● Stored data
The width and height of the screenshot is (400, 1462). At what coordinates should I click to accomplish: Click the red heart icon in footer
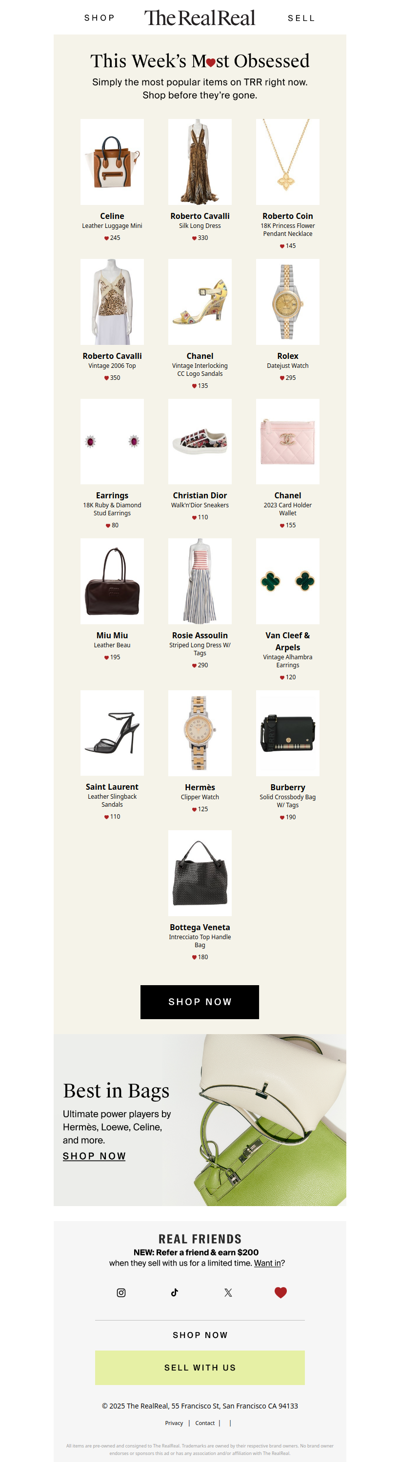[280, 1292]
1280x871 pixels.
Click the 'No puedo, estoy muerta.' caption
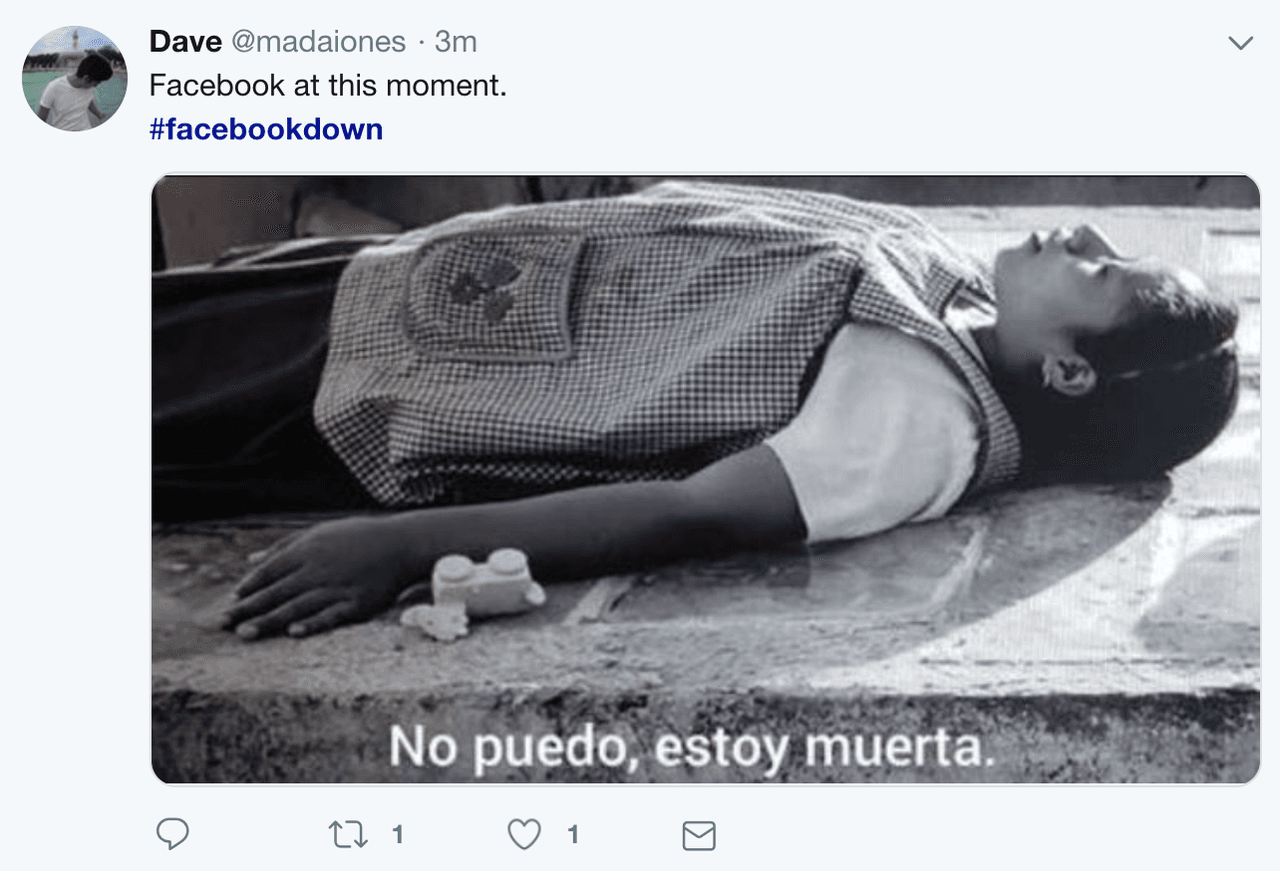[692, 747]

==

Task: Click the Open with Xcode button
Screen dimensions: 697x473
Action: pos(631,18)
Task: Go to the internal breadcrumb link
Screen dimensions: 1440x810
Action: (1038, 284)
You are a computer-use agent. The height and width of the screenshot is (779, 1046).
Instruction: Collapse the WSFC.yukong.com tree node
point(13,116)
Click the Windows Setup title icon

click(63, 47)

...

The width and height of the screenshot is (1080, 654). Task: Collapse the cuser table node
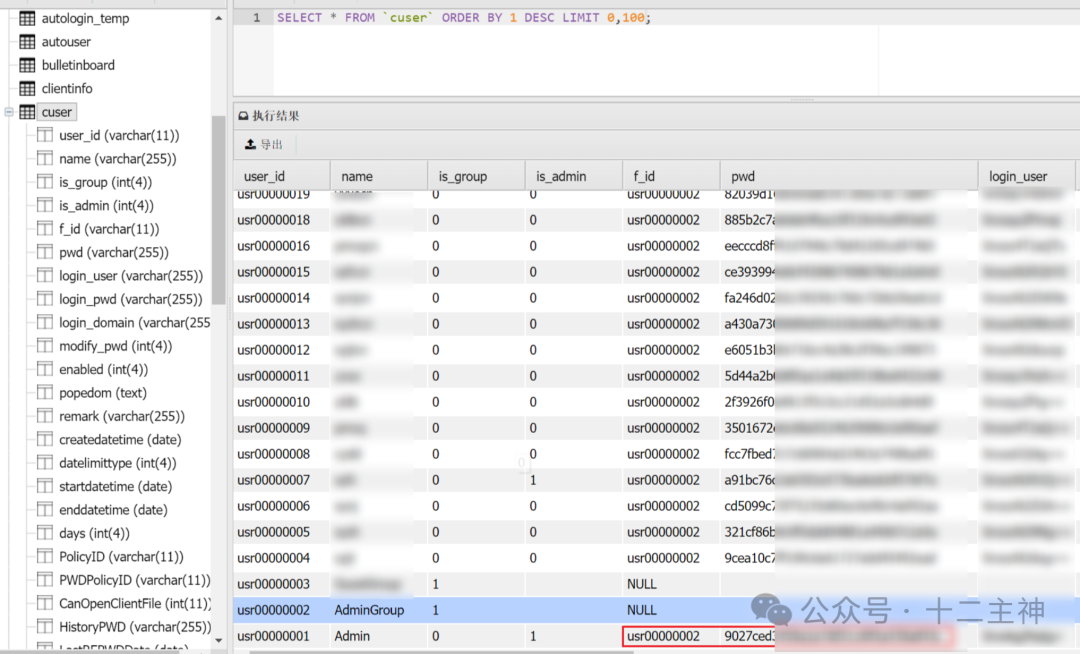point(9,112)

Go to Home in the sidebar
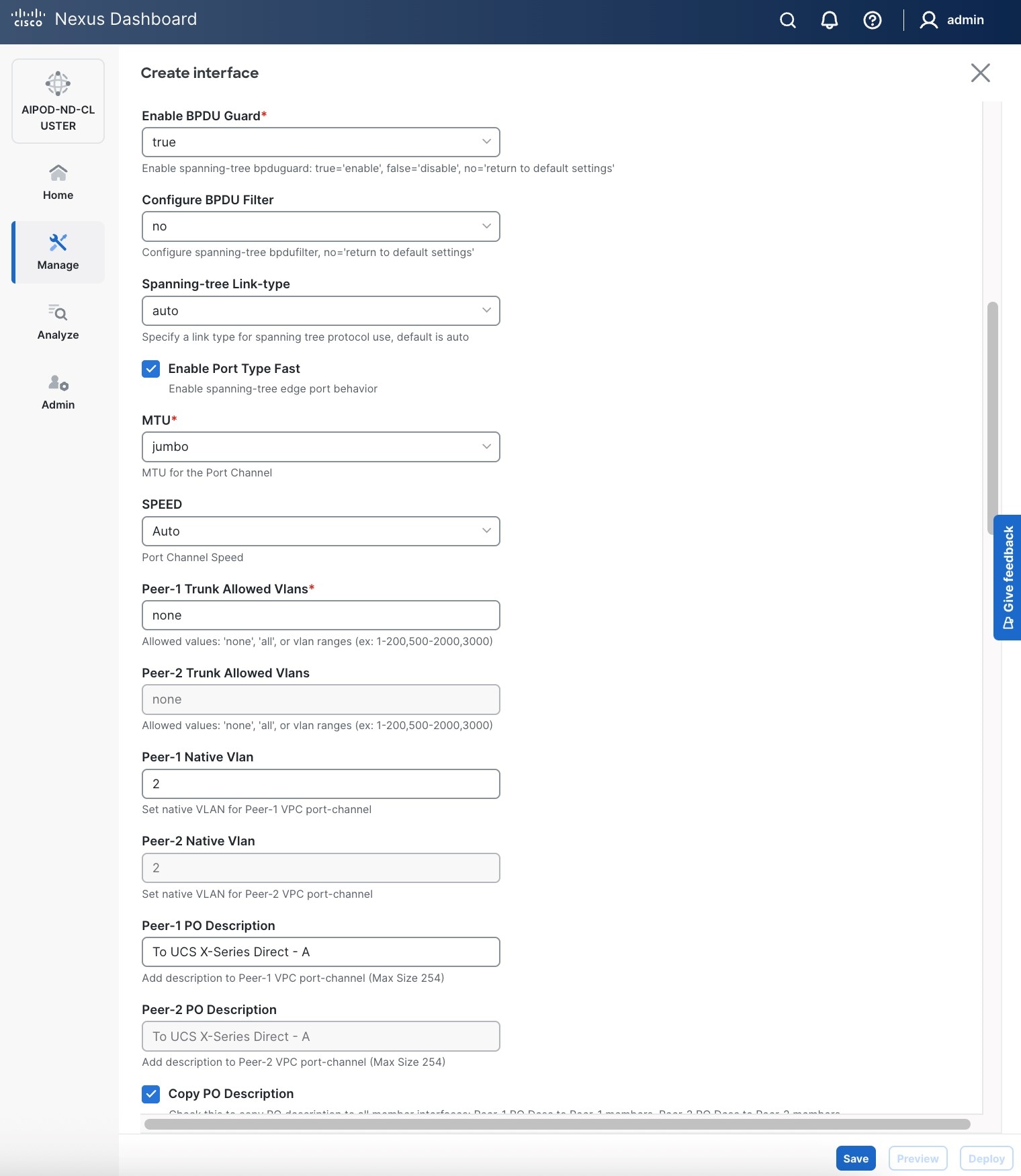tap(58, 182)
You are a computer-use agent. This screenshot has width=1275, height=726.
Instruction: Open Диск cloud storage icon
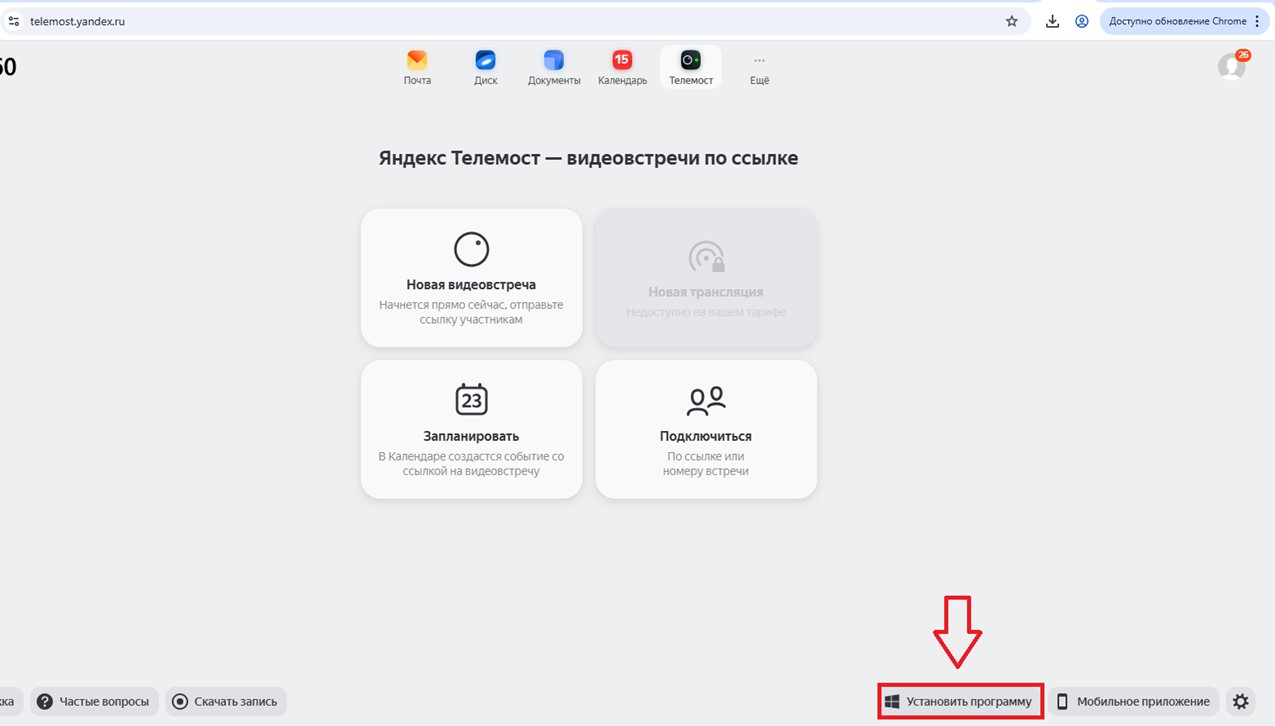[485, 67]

● ABOUT THIS EXERCISE
Every line in the records above that contains the word "agent" is to be copied out.

● SOLVED EXERCISE
You are a computer-use agent. The height and width of the screenshot is (779, 1046).
You are a computer-use agent. This screenshot has width=1275, height=726.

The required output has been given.